Analysts expect these tax motivated sales to increase as builders try to survive the worst housing crisis in US history.
They are expected to sell off swathes of land in remoter areas and concentrate on smaller developments close to urban areas where property prices are expected to recover first.
Tax law allows companies to apply losses from land and other asset sales to past profits and reap a tax refund. More sales are expected soon because the companies can apply losses only to profits earned as far back as two years and 2006 was the last profitable full year for most builders.
'It's all tax motivated. There's going to be a rash of builders shedding assets,' said Tom Reimers, executive vice president of O'Donnell Atkins, a real-estate advisory firm in Irvine, California.
By dumping land, builders are chasing cash that allows them to keep current with lenders and pay overhead expenses.
D.R. Horton Inc., the largest home builder in the US is unloading land across California at big discounts. Like many developers it bought massive parcels of land in far flung regions and expected to earn big profits as land prices rockets during the housing boom.

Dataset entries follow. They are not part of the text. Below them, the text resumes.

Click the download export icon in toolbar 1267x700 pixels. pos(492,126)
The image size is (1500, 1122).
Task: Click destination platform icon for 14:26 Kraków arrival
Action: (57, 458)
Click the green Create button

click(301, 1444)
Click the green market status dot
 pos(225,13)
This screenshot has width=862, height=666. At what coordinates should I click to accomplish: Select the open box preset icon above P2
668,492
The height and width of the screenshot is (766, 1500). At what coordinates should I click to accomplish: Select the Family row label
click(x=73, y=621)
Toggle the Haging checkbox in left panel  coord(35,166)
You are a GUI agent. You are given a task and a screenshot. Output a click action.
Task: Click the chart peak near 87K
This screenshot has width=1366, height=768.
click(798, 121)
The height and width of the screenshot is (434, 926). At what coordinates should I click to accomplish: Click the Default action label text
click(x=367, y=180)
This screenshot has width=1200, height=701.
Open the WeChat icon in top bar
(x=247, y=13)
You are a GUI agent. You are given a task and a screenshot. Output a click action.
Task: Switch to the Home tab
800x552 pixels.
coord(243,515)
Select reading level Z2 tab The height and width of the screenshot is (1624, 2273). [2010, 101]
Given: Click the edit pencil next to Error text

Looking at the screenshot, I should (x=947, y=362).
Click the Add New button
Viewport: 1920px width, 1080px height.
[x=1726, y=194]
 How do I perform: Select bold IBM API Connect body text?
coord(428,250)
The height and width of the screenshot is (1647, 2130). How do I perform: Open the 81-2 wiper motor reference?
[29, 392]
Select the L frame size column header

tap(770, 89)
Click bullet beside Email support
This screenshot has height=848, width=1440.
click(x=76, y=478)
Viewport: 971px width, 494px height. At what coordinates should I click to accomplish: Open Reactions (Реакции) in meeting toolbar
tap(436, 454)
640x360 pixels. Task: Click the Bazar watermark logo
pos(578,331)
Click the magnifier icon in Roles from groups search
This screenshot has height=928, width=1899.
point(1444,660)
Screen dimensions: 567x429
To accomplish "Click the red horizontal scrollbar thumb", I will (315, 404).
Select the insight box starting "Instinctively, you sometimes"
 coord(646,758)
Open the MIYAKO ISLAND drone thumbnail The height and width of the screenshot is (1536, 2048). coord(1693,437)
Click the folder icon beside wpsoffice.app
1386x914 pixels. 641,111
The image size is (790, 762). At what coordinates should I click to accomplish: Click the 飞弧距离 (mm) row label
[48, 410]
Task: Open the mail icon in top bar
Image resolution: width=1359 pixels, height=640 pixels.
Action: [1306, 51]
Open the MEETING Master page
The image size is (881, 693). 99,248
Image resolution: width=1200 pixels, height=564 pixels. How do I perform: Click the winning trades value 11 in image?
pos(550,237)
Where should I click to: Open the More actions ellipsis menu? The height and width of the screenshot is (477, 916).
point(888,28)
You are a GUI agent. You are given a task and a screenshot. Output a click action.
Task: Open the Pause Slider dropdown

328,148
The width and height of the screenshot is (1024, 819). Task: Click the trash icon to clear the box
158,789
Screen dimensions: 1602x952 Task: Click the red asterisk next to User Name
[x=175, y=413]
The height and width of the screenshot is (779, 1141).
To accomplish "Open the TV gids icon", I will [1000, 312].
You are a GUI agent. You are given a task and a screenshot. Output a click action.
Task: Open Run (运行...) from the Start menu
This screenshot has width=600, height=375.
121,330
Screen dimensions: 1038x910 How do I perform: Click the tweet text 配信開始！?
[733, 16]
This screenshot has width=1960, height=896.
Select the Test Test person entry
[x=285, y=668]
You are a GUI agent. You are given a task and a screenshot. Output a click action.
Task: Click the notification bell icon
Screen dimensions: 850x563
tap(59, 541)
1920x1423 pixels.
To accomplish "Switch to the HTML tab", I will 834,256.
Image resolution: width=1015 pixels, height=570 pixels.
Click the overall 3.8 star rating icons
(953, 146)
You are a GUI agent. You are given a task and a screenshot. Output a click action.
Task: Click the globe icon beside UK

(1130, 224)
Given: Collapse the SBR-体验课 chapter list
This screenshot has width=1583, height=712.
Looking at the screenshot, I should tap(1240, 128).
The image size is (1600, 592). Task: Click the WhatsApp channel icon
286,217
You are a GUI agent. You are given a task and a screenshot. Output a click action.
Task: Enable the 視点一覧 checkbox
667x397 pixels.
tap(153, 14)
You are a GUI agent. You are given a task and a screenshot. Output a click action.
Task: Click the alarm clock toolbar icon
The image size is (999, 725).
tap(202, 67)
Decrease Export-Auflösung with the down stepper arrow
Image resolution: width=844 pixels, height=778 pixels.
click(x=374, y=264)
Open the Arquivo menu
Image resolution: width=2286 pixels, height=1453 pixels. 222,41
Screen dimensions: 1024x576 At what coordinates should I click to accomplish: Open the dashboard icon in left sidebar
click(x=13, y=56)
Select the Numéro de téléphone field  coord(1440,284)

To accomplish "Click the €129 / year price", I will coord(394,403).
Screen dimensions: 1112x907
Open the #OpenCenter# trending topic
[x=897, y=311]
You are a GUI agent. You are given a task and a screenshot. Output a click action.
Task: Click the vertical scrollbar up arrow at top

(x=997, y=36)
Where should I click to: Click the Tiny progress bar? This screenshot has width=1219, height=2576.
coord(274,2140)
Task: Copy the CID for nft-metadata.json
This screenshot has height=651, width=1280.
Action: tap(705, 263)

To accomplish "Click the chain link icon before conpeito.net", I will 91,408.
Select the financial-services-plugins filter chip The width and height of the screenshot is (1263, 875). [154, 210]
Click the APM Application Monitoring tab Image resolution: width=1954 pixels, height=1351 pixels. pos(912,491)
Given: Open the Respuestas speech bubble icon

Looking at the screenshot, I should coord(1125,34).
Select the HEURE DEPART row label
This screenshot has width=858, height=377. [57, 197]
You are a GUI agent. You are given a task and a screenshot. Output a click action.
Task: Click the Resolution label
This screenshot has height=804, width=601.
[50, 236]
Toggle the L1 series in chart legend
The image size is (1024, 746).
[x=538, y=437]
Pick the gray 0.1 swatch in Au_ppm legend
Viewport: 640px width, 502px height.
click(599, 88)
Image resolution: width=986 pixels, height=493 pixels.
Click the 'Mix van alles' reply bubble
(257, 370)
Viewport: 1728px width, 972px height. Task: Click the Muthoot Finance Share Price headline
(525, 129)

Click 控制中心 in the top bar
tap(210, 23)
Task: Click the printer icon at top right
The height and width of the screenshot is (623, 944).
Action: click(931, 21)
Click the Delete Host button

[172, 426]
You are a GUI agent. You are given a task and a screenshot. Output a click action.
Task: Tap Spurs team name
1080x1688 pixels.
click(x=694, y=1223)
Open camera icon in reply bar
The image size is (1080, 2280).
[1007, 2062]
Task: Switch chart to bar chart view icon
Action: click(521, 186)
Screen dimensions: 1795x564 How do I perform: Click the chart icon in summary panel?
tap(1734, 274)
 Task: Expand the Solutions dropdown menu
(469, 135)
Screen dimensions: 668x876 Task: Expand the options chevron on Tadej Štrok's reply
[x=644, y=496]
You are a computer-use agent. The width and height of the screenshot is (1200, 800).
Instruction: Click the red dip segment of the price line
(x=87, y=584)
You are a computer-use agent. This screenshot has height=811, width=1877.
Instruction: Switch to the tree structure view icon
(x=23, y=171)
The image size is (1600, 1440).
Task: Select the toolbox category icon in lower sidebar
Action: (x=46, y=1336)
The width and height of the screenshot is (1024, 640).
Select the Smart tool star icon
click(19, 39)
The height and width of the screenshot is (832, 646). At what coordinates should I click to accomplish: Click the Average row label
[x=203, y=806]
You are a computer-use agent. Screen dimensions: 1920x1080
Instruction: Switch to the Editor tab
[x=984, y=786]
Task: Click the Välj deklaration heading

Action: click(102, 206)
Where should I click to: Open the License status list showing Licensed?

But now they can't afford to develop them and need the money from the sale of their assets. Horton has just sold 2,000 house lots in Desert Hot Springs, a blue collar community in the south of the state for $7.8 million, that's under $4,000 a lot. But it paid $110 million for the land.
Horton also recently sold a four-acre parcel in Escondido, near San Diego, for $4.4 million, about 25% of what it paid for the property in 2005, according to the county assessor.
As new-home sales sink to a 17-year low, builders can no longer count on doubling their investments by buying undeveloped parcels, preparing the property and selling the homes on it.
Horton, which built nearly 53,000 homes at the peak of the housing boom in 2006, has posted quarterly losses since the April-June quarter of last year.